Reflexiones de Francisco en 3er. semana de septiembre de 2015(*)


“De mi parte, quisiera trasmitirles un mensaje muy sencillo, pero pienso que es importante y necesario. Jesús los quiere muchísimo, Jesús los quiere en serio. Él los lleva siempre en el corazón; Él sabe mejor que nadie lo que cada uno necesita, lo que anhela, cuál es su deseo más profundo, cómo es nuestro corazón; y Él no nos abandona nunca y cuando no nos portamos como Él espera, siempre se queda al lado dispuesto a acogernos, a confortarnos, a darnos una nueva esperanza, una nueva oportunidad, una nueva vida. Él nunca se va, Él está siempre ahí. Sé que se están preparando para esta visita con una oración. Se lo agradezco infinitamente. Necesitamos rezar. Necesitamos la oración. Ese contacto con Jesús y con María. “Sagrado Corazón de Jesús, haz mi corazón semejante al tuyo”. Es lindo tener un corazón como el de Jesús para saber amar como Él, perdonar, dar esperanza, acompañar”. 18/9/2015. Video mensaje al pueblo de Cuba. RV.

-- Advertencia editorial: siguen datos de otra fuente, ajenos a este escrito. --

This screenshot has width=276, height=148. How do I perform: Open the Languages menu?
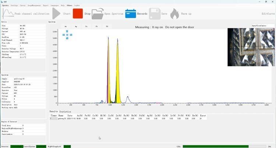click(54, 6)
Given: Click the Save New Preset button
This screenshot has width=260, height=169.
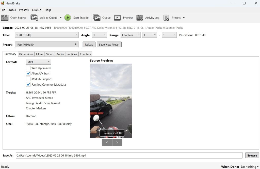Looking at the screenshot, I should 109,44.
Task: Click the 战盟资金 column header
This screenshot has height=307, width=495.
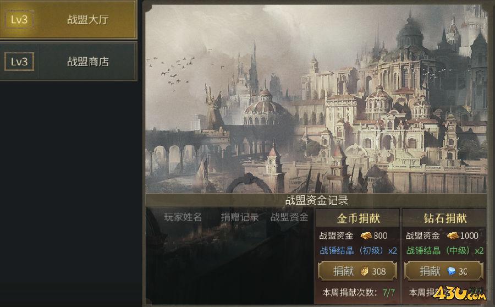Action: click(x=289, y=217)
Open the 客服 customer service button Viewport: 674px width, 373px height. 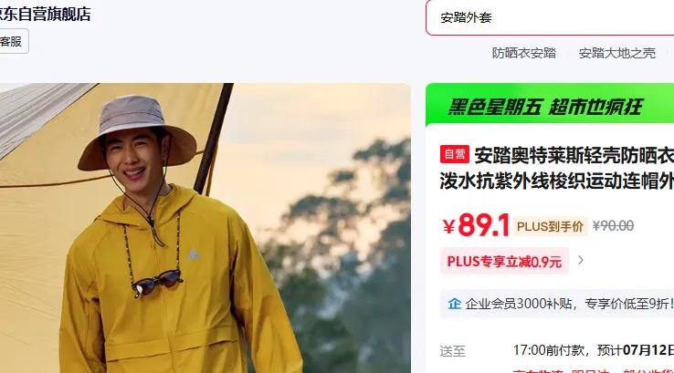tap(11, 42)
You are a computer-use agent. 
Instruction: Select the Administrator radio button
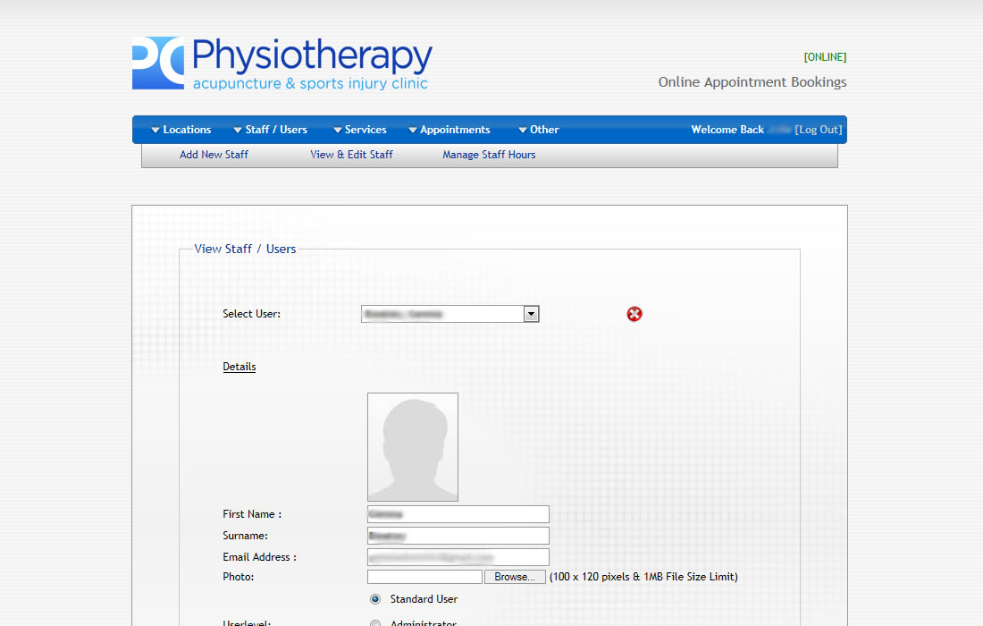(375, 623)
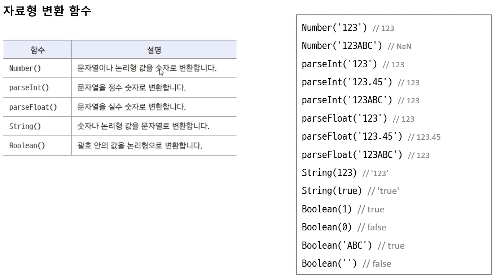Click the code line String(true)
The image size is (496, 279).
tap(332, 191)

“Hoy en día, a diferencia del pasado, las atrocidades y las violaciones inauditas de los derechos humanos que caracterizan estos conflictos, son difundidas en directo por los medios de comunicación. Por lo tanto, están ante los ojos del mundo entero. Nadie puede pretender que no lo sabe. Todos son conscientes de que esta guerra pesa cada vez más de forma insoportable sobre los hombros de los pobres. Tenemos que encontrar una solución, que nunca es la violencia, porque la violencia sólo genera nuevas heridas. En este océano de dolor, pienso sobre todo en las familias, en los ancianos, en los enfermos, en los niños. Los niños y los jóvenes, esperanza para el futuro, están privados de los derechos fundamentales: crecer en la serenidad de la familia, ser atendidos y asistidos, jugar, estudiar. Millones de niños, con la continuación del conflicto, se ven privados del derecho a la educación y, en consecuencia, ven que el horizonte de su futuro se ofusca. ¡Que no falte vuestro compromiso en este ámbito vital!''. 17/9/2015.  Encuentro sobre la crisis humanitaria en Siria e Irak. VIS.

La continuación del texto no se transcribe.